## Exercise instructions
Give back every record below, character for character.

Stored records
····················

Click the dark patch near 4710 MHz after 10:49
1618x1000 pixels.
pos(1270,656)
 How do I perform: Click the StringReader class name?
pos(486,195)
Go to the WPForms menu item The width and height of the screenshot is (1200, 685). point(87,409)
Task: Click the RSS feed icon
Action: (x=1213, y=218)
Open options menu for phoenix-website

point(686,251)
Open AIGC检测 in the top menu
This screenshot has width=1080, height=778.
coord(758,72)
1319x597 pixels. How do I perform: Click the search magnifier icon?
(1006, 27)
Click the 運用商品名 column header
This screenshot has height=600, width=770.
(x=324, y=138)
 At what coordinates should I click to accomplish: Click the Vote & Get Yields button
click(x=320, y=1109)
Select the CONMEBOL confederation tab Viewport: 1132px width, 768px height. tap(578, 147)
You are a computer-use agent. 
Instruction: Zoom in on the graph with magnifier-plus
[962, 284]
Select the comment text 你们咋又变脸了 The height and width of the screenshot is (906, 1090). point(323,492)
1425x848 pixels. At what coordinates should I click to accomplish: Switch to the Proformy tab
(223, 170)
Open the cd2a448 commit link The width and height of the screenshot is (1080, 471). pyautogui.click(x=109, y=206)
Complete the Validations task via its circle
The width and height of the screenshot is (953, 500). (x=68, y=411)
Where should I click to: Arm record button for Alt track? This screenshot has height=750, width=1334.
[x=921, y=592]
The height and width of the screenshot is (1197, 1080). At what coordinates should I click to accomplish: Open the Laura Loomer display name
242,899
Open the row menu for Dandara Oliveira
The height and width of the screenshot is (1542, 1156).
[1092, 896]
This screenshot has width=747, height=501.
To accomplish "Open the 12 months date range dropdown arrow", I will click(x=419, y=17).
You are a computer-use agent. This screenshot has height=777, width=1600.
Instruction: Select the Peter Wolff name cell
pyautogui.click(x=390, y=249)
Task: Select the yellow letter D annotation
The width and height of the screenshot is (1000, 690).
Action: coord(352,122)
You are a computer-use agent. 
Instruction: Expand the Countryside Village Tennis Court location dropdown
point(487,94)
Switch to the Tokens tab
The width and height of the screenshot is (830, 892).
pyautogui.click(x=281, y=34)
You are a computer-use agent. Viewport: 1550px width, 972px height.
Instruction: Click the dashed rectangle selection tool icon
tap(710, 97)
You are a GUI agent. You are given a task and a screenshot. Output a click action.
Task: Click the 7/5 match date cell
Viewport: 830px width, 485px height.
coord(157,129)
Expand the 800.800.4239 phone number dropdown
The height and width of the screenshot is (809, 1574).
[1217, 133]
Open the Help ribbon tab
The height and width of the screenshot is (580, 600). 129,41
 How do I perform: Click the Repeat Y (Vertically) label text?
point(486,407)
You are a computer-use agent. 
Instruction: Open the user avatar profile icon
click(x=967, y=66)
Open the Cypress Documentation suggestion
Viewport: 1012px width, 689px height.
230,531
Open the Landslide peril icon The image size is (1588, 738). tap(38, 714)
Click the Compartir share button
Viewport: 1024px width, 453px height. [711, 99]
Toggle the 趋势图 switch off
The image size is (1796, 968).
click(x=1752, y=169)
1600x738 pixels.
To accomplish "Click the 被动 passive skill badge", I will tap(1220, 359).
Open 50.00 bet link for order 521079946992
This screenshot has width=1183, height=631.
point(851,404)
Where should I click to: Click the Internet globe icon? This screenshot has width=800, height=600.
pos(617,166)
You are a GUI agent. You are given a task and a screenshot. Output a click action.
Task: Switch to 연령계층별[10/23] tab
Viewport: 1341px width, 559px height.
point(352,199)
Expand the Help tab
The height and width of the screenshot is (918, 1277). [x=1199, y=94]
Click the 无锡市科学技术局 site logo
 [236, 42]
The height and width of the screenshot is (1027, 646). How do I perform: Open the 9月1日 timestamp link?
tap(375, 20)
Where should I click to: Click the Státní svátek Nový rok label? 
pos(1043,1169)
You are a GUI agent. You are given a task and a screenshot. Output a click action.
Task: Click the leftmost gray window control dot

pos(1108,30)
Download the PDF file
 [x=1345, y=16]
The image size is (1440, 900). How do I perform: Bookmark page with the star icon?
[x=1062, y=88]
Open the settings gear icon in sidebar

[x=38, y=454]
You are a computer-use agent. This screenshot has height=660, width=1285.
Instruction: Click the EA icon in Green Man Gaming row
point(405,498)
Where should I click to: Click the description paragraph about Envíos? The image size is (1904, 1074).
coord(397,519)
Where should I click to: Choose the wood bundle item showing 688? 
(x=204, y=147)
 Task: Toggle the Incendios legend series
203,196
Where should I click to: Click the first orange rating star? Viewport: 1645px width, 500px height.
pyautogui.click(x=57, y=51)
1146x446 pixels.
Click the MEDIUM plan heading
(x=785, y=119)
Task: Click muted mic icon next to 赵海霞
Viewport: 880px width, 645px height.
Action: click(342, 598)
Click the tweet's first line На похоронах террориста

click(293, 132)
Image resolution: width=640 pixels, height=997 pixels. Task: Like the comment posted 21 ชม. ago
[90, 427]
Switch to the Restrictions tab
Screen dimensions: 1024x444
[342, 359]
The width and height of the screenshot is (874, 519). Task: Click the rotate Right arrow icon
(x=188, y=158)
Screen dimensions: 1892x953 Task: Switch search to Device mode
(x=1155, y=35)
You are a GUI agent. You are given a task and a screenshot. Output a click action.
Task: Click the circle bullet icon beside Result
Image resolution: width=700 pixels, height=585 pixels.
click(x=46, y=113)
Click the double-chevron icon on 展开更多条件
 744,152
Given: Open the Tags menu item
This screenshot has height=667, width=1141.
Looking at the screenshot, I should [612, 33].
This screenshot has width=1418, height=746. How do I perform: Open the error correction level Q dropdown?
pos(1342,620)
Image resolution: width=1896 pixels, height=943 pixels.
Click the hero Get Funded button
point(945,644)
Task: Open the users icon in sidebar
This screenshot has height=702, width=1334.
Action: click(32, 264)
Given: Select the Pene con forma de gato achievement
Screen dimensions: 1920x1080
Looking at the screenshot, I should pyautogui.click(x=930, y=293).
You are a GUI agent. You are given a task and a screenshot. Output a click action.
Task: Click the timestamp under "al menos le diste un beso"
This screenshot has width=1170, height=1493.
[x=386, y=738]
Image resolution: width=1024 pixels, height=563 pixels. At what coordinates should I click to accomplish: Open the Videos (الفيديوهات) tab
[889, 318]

····················

## Finished task
Click the dark patch near 4710 MHz after 10:49
1618x1000 pixels.
pos(1270,656)
 How do I perform: Click the StringReader class name?
pos(486,195)
Go to the WPForms menu item The width and height of the screenshot is (1200, 685). point(87,409)
Task: Click the RSS feed icon
Action: (x=1213, y=218)
Open options menu for phoenix-website

point(686,251)
Open AIGC检测 in the top menu
This screenshot has width=1080, height=778.
coord(758,72)
1319x597 pixels. How do I perform: Click the search magnifier icon?
(1006, 27)
Click the 運用商品名 column header
This screenshot has height=600, width=770.
(x=324, y=138)
 At what coordinates should I click to accomplish: Click the Vote & Get Yields button
click(x=320, y=1109)
Select the CONMEBOL confederation tab Viewport: 1132px width, 768px height. tap(578, 147)
You are a computer-use agent. 
Instruction: Zoom in on the graph with magnifier-plus
[962, 284]
Select the comment text 你们咋又变脸了 The height and width of the screenshot is (906, 1090). point(323,492)
1425x848 pixels. At what coordinates should I click to accomplish: Switch to the Proformy tab
(223, 170)
Open the cd2a448 commit link The width and height of the screenshot is (1080, 471). pyautogui.click(x=109, y=206)
Complete the Validations task via its circle
The width and height of the screenshot is (953, 500). (x=68, y=411)
Where should I click to: Arm record button for Alt track? This screenshot has height=750, width=1334.
[x=921, y=592]
The height and width of the screenshot is (1197, 1080). At what coordinates should I click to accomplish: Open the Laura Loomer display name
242,899
Open the row menu for Dandara Oliveira
The height and width of the screenshot is (1542, 1156).
[1092, 896]
This screenshot has width=747, height=501.
To accomplish "Open the 12 months date range dropdown arrow", I will click(x=419, y=17).
You are a computer-use agent. This screenshot has height=777, width=1600.
Instruction: Select the Peter Wolff name cell
pyautogui.click(x=390, y=249)
Task: Select the yellow letter D annotation
The width and height of the screenshot is (1000, 690).
Action: coord(352,122)
You are a computer-use agent. 
Instruction: Expand the Countryside Village Tennis Court location dropdown
point(487,94)
Switch to the Tokens tab
The width and height of the screenshot is (830, 892).
pyautogui.click(x=281, y=34)
You are a computer-use agent. Viewport: 1550px width, 972px height.
Instruction: Click the dashed rectangle selection tool icon
tap(710, 97)
You are a GUI agent. You are given a task and a screenshot. Output a click action.
Task: Click the 7/5 match date cell
Viewport: 830px width, 485px height.
coord(157,129)
Expand the 800.800.4239 phone number dropdown
The height and width of the screenshot is (809, 1574).
[1217, 133]
Open the Help ribbon tab
The height and width of the screenshot is (580, 600). 129,41
 How do I perform: Click the Repeat Y (Vertically) label text?
point(486,407)
You are a computer-use agent. 
Instruction: Open the user avatar profile icon
click(x=967, y=66)
Open the Cypress Documentation suggestion
Viewport: 1012px width, 689px height.
230,531
Open the Landslide peril icon The image size is (1588, 738). tap(38, 714)
Click the Compartir share button
Viewport: 1024px width, 453px height. [711, 99]
Toggle the 趋势图 switch off
The image size is (1796, 968).
click(x=1752, y=169)
1600x738 pixels.
To accomplish "Click the 被动 passive skill badge", I will tap(1220, 359).
Open 50.00 bet link for order 521079946992
This screenshot has width=1183, height=631.
point(851,404)
Where should I click to: Click the Internet globe icon? This screenshot has width=800, height=600.
pos(617,166)
You are a GUI agent. You are given a task and a screenshot. Output a click action.
Task: Switch to 연령계층별[10/23] tab
Viewport: 1341px width, 559px height.
point(352,199)
Expand the Help tab
The height and width of the screenshot is (918, 1277). [x=1199, y=94]
Click the 无锡市科学技术局 site logo
 [236, 42]
The height and width of the screenshot is (1027, 646). How do I perform: Open the 9月1日 timestamp link?
tap(375, 20)
Where should I click to: Click the Státní svátek Nový rok label? 
pos(1043,1169)
You are a GUI agent. You are given a task and a screenshot. Output a click action.
Task: Click the leftmost gray window control dot

pos(1108,30)
Download the PDF file
 [x=1345, y=16]
The image size is (1440, 900). How do I perform: Bookmark page with the star icon?
[x=1062, y=88]
Open the settings gear icon in sidebar

[x=38, y=454]
You are a computer-use agent. This screenshot has height=660, width=1285.
Instruction: Click the EA icon in Green Man Gaming row
point(405,498)
Where should I click to: Click the description paragraph about Envíos? The image size is (1904, 1074).
coord(397,519)
Where should I click to: Choose the wood bundle item showing 688? 
(x=204, y=147)
 Task: Toggle the Incendios legend series
203,196
Where should I click to: Click the first orange rating star? Viewport: 1645px width, 500px height.
pyautogui.click(x=57, y=51)
1146x446 pixels.
Click the MEDIUM plan heading
(x=785, y=119)
Task: Click muted mic icon next to 赵海霞
Viewport: 880px width, 645px height.
Action: click(342, 598)
Click the tweet's first line На похоронах террориста

click(293, 132)
Image resolution: width=640 pixels, height=997 pixels. Task: Like the comment posted 21 ชม. ago
[90, 427]
Switch to the Restrictions tab
Screen dimensions: 1024x444
[342, 359]
The width and height of the screenshot is (874, 519). Task: Click the rotate Right arrow icon
(x=188, y=158)
Screen dimensions: 1892x953 Task: Switch search to Device mode
(x=1155, y=35)
You are a GUI agent. You are given a task and a screenshot. Output a click action.
Task: Click the circle bullet icon beside Result
Image resolution: width=700 pixels, height=585 pixels.
click(x=46, y=113)
Click the double-chevron icon on 展开更多条件
 744,152
Given: Open the Tags menu item
This screenshot has height=667, width=1141.
Looking at the screenshot, I should [612, 33].
This screenshot has width=1418, height=746. How do I perform: Open the error correction level Q dropdown?
pos(1342,620)
Image resolution: width=1896 pixels, height=943 pixels.
Click the hero Get Funded button
point(945,644)
Task: Open the users icon in sidebar
This screenshot has height=702, width=1334.
Action: click(32, 264)
Given: Select the Pene con forma de gato achievement
Screen dimensions: 1920x1080
Looking at the screenshot, I should pyautogui.click(x=930, y=293).
You are a GUI agent. You are given a task and a screenshot. Output a click action.
Task: Click the timestamp under "al menos le diste un beso"
This screenshot has width=1170, height=1493.
[x=386, y=738]
Image resolution: width=1024 pixels, height=563 pixels. At what coordinates should I click to accomplish: Open the Videos (الفيديوهات) tab
[889, 318]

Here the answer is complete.